### TO DO
Output only the lines from the line holding "[menu] (512, 87)" through the close of the records, exactly as they appear, with all pictures omitted.
☆ ☆ ☆
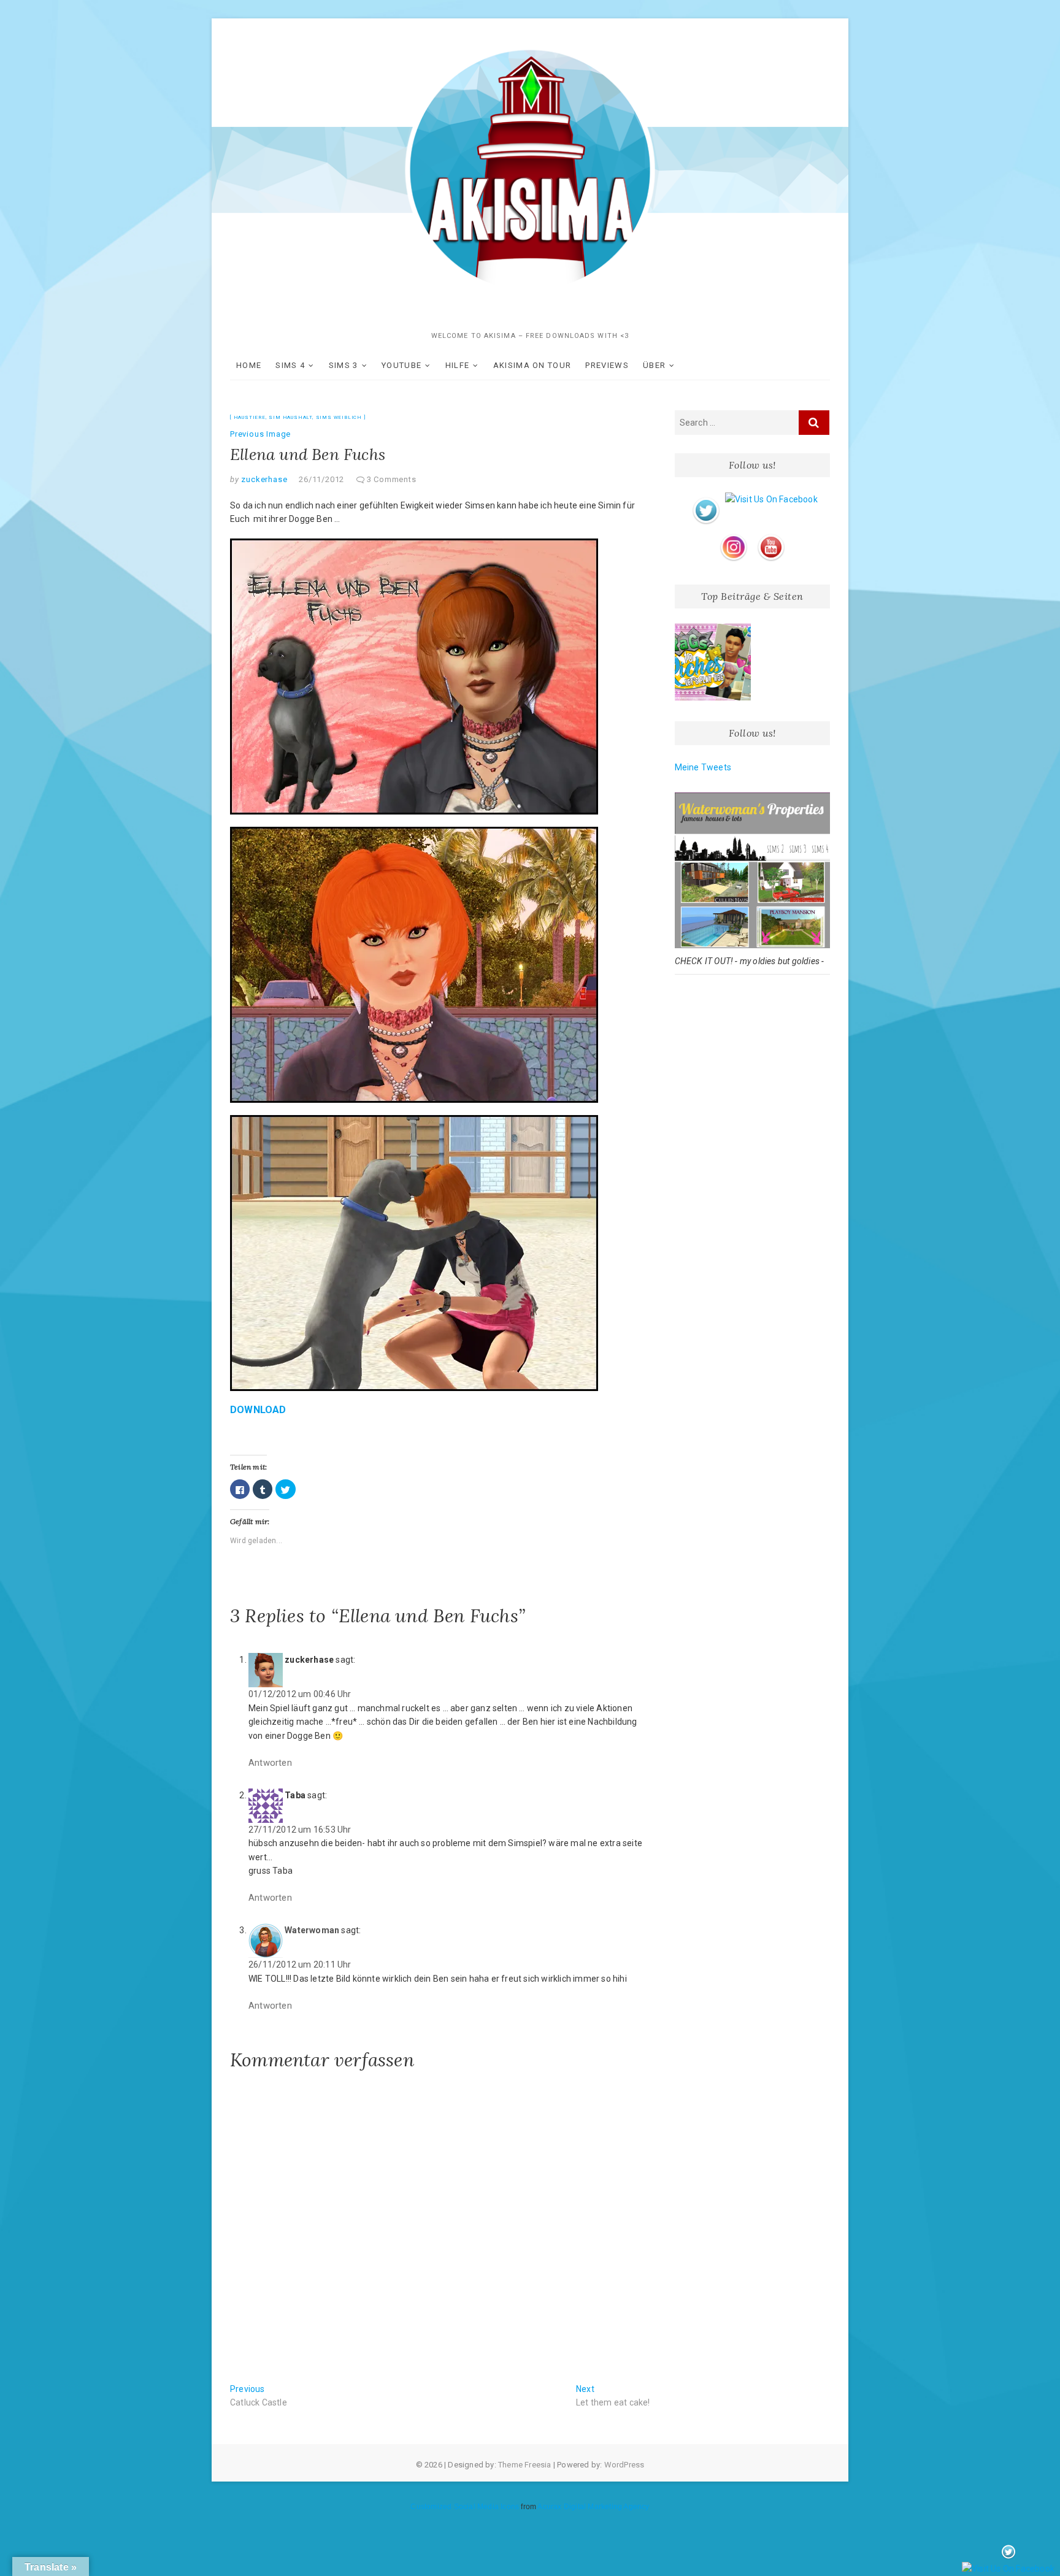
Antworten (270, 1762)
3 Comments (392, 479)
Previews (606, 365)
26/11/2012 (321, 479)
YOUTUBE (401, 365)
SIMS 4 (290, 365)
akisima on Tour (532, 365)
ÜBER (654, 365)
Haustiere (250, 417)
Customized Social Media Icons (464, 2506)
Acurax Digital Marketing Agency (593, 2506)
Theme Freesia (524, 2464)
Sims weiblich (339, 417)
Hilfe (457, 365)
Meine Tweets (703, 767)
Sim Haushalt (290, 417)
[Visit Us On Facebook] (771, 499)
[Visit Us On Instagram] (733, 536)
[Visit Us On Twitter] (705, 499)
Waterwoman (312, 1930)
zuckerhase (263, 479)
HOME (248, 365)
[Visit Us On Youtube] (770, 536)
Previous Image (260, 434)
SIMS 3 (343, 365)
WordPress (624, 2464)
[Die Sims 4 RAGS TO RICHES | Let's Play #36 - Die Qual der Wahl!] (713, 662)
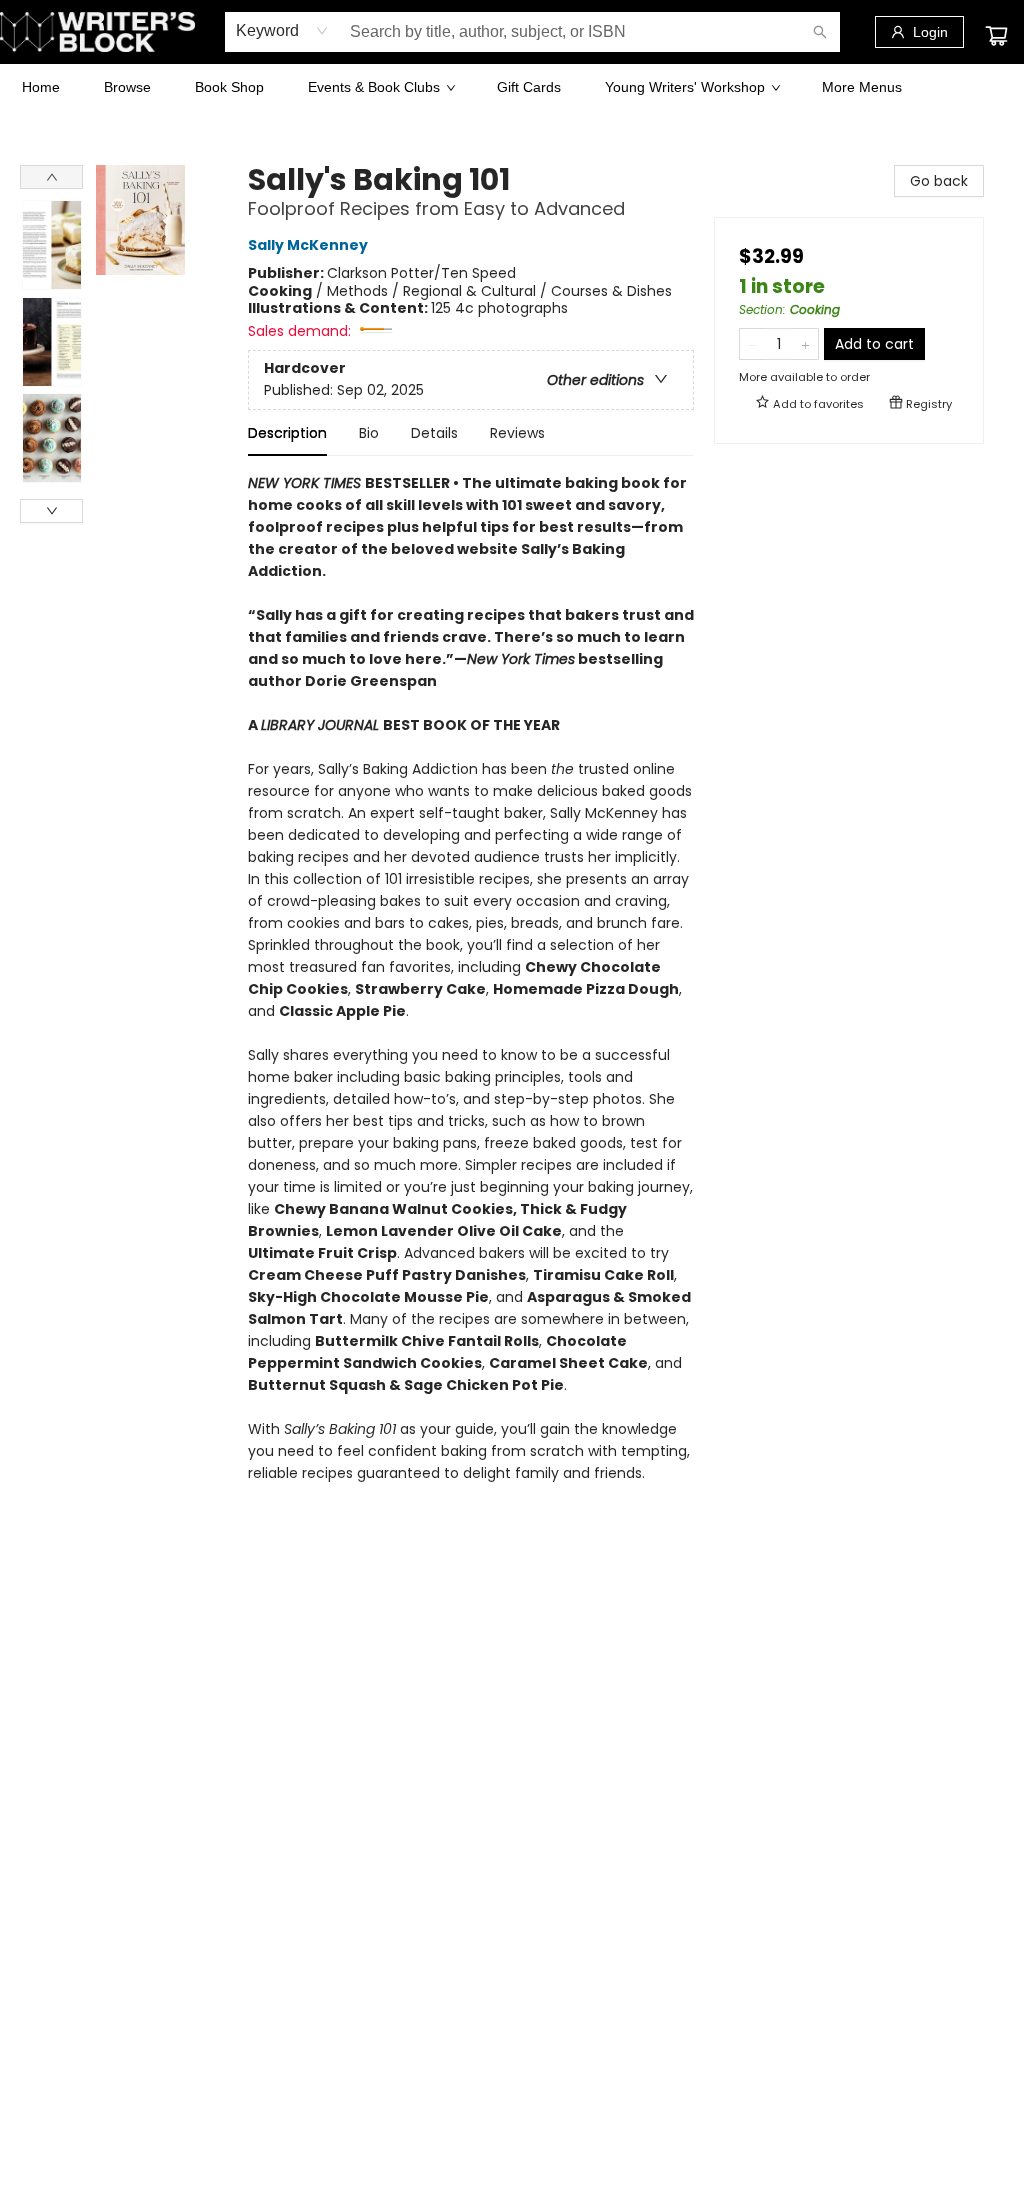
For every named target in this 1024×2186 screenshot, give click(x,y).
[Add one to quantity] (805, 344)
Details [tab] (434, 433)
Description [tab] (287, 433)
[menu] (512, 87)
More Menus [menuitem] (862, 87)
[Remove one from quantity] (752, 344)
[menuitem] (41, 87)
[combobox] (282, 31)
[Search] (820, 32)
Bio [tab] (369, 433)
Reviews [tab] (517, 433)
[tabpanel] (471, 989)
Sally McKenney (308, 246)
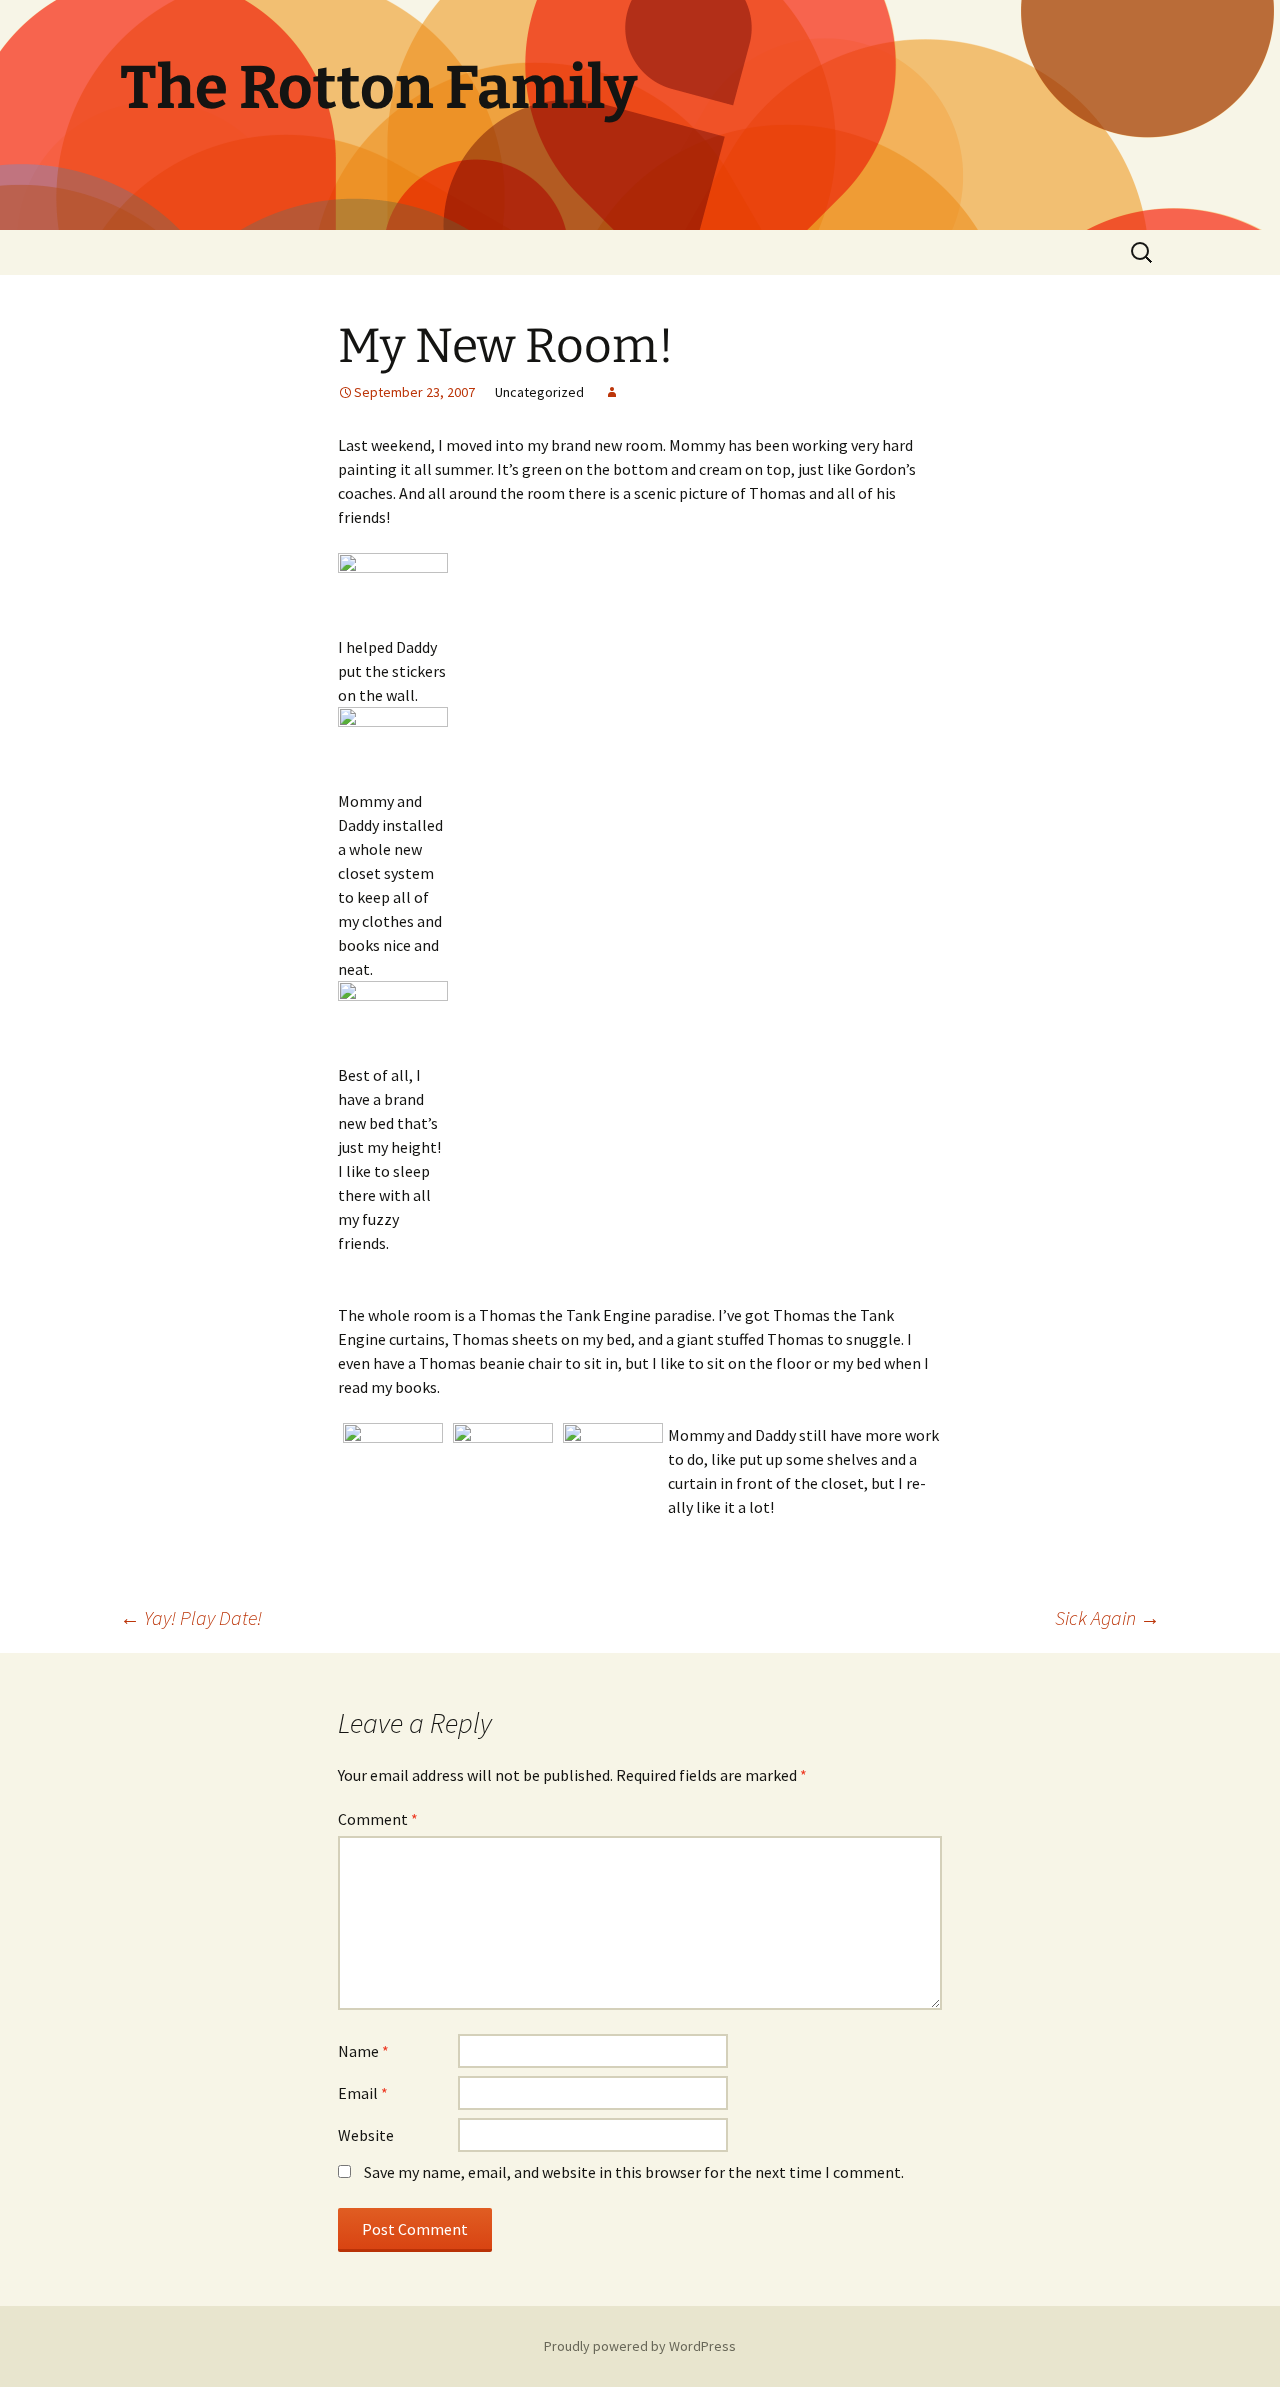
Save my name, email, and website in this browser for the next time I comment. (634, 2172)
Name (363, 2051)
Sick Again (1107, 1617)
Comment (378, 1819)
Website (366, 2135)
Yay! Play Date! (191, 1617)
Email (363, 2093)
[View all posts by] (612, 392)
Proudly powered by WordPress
☆ ☆ ☆
### WRITTEN SOLUTION
[menu] (512, 87)
More Menus [menuitem] (862, 87)
[Remove one from quantity] (752, 344)
[menuitem] (41, 87)
[combobox] (282, 31)
[Search] (820, 32)
Bio [tab] (369, 433)
Reviews [tab] (517, 433)
[tabpanel] (471, 989)
Sally McKenney (308, 246)
Save my name, email, and website in this browser for the next time I comment. (634, 2172)
Name (363, 2051)
Sick Again (1107, 1617)
Comment (378, 1819)
Website (366, 2135)
Yay! Play Date! (191, 1617)
Email (363, 2093)
[View all posts by] (612, 392)
Proudly powered by WordPress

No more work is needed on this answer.